We've got a, uh, ad agency on a today media buyer that really has niched down into the world of product launches. And those, my friend, Mr. DC are not easy. Sorry. Uh, intense. I mean, gosh, in my agency days, we, uh, we ran ads for, um, Marie Forleo's launch and that was probably one of the most high pressure, uh, paid media accounts I'd ever worked on because you're just trying to hit a level of scale, uh, so fast, so quickly. And it's all condensed in a matter of a few weeks that you really don't get to do like a lot of testing. You don't really get to do like a lot of like hardcore KPIs. And, and so it really forces you to, um, to take a pretty, you know, a different approach than most. So I think today's episode is going to be a good one for anybody that's, uh, that is doing paid ads or is looking to ramp up a launch. Have you ever done a paid ads on a launch Dylan?


Dylan (03:04):

Yeah. You know, I think we had Zach Horvath on live a great story. We were launching a Kickstarter and let me tell you it crashed and burned pretty bad. So I mean, yeah, I've had my successes, but definitely some failures.

Zach (03:17):

Oh my gosh. Well today, uh, is the founder of heart, soul and hustle.com. It's a Facebook ad agency that has gotten some pretty amazing results. You know, these clients have, as you know, are trapping anywhere between 20 and 60 grand, uh, on a particular launch in a matter of a few weeks, you know, less than a month in, in, in many cases. And I think, uh, Zach Spuckler has done an amazing job. He's gotten a pretty Epic ROI, right. And in terms of ROI, you typically hear results. Like I put a dollar in, you know, I'm getting a 200, 300% row ads, but Zach's clients, uh, on the launch side, I mean, we're, we're talking, you know, 900, uh, 900%, a thousand percent ROI. And that's the, not only a Testament to the model of launches, but that's also a Testament to a guy like Zach who knows how to dial in the paid advertising strategy for launches.

Zach (04:19):

So without further ado, Zach, welcome to the show, Hey, thanks so much for having me. Yeah, man. I'm excited. So Zach and I originally connected through James Wedmore's mastermind a few years back. And I think at that time, James, you were, you were basically running your own products and doing your own product launches. And now you're basically you've bundled all that expertise. So the last couple of years, and you're serving a pretty much, a lot of clientele that was, you know, kind of very similar to your, your, your old business, would you, is that fair to say? Yeah, absolutely. We had a fully course-based business, some coaching, some consulting, but mostly courses was the, the bulk of our business digital products. And, uh, we pivoted, uh, it's funny, James James Wedmore, whose mastermind we met through, he has this saying, he says, you know, Zig zags.
===============
(THE TASKS):
[1] List every person's full name (first and last) that appears in the podcast transcript.
[2] Please pick up the podcast transcript where it stops and continue it.

(SUPPLIED MATERIAL):
===============
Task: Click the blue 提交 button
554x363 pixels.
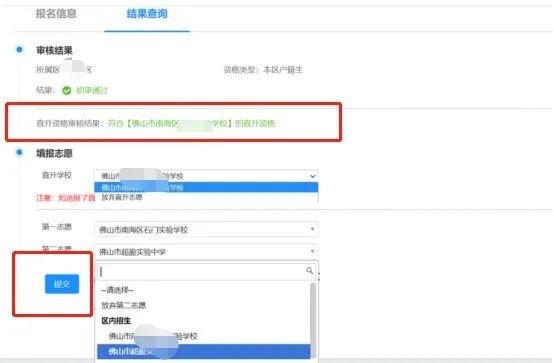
===============
(THE REPLIES):
[1] Marie Forleo, Zach Horvath, Zach Spuckler, James Wedmore

[2]
Zach (05:13):

I don't know that that's his trademark phrase, probably heard it before, but you know, I thought the, the ultimate zag would be like, everybody talks about going one to many and how one-to-one is it scalable? I was like, you know what, let's do it, let's go the opposite way and see what happens. And, um, it's been an incredibly rewarding and interesting ride, totally different from what I used to do, but, um, really awesome. And in a lot of ways, Oh, that's awesome. And you know, it's pretty nice, like on the client side to be working with somebody that's been in there and done that for themselves and not just, you know, has like only has experience on the agency side. Uh, so I, I feel like you're really able to understand your clients, uh, quite well, um, because of your

Zach (05:58):

Previous experience in selling courses. Yeah. And, and that's, you know, we like to say that's our super power is a lot of people either start as an agency or are an agency that's done it for other people. Um, but you know, we've, we've both managed, you know, six-figure multiple six-figure launches for clients. Um, and we managed, uh, you know, internally I worked with a team and we did $174,000 launch of our own digital course. So like we've, we've played both sides of the coin. Um, and that really gives us a competitive edge when it comes to supporting people that want to do the same. Cause we do get the logistics. We do get the fallout, we call it launch free fall where you're like, Oh my gosh, is this going to work? I just spent all this money and now what's going to happen. And, um, you know, it's nice to have an intimate understanding of your client's ad emotions as I love to call them and emotions.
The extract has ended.